The Loeb Classical Library published by Harvard University Press is 100 years old this year. I can’t speak too highly of this “library.” The Loeb series has some of the best works ever produced and each is bilingual (with English and Latin or Greek on facing pages). But the experience of owning and reading these books goes well beyond the spectacular list – one gets great enjoyment from merely holding and turning the pages of these aesthetically pleasing vessels of classical literary, philosophical, historical, and political knowledge. I first discovered them in college (reading Demosthenes’ Philippics) and have aspired since to read/own the entire series. I even bought one for my first son on the occasion of his birth (a Plutarch).

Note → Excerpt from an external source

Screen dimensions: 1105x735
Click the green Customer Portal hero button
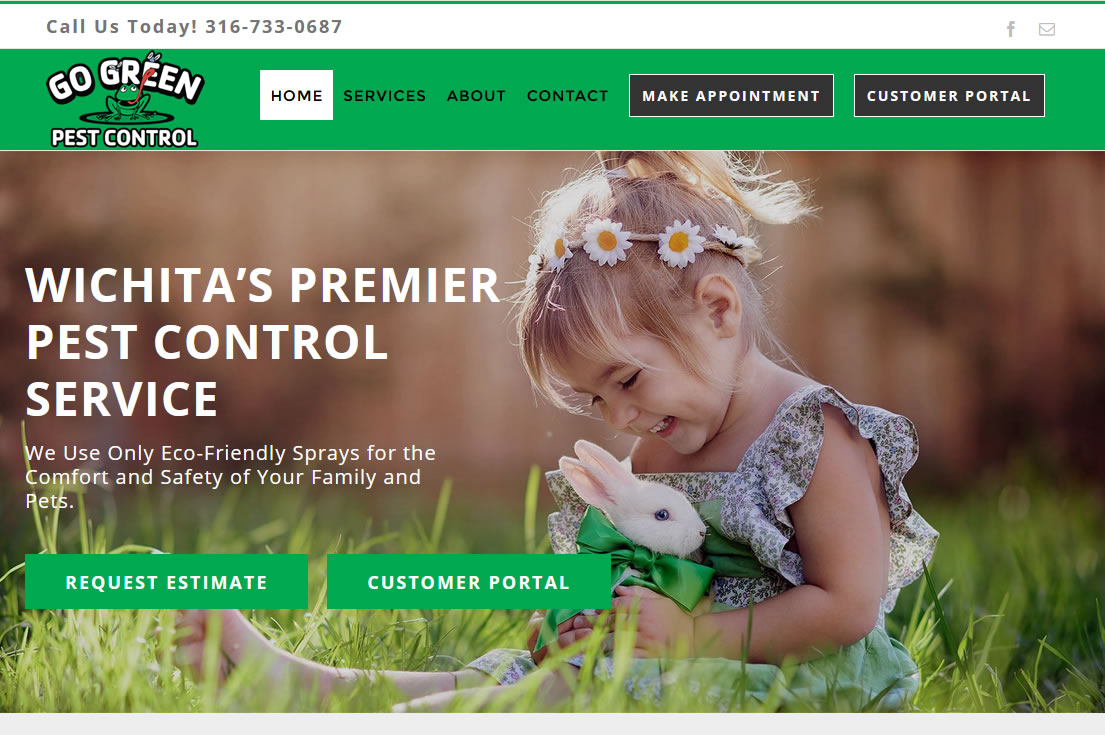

Here is a description of the LCL from one celebration of this birthday:
Over the years, the Loeb as physical object has become instantly recognizable to bibliophiles: uniform, small-format hardcovers, with green covers for the Greek titles and red for the Latin. So familiar and covetable are the Loebs that Harvard University Press recently marked the 100th anniversary by inviting readers to send in photographs of their collections. What makes such images tantalizing is their promise of completeness. There are now 518 volumes in the Loeb Classical Library — just enough to make the idea of owning and reading them all seem an attainable challenge. The earliest authors in the Loeb catalog, Homer and Hesiod, wrote in the 7th century BCE; the latest, the Anglo-Saxon monk Bede, wrote in the 7th century CE. Here, then, is 1,400 years of human culture, all the texts that survive from one of the greatest civilizations human beings have ever built — and it can all fit in a bookcase or two. To capture all the fugitive texts of the ancient world, some of which survived the Dark Ages in just a single moldering copy in some monastic library, and turn them into affordable, clear, sturdy, accurate books, is one of the greatest accomplishments of modern scholarship — and one of the most democratic.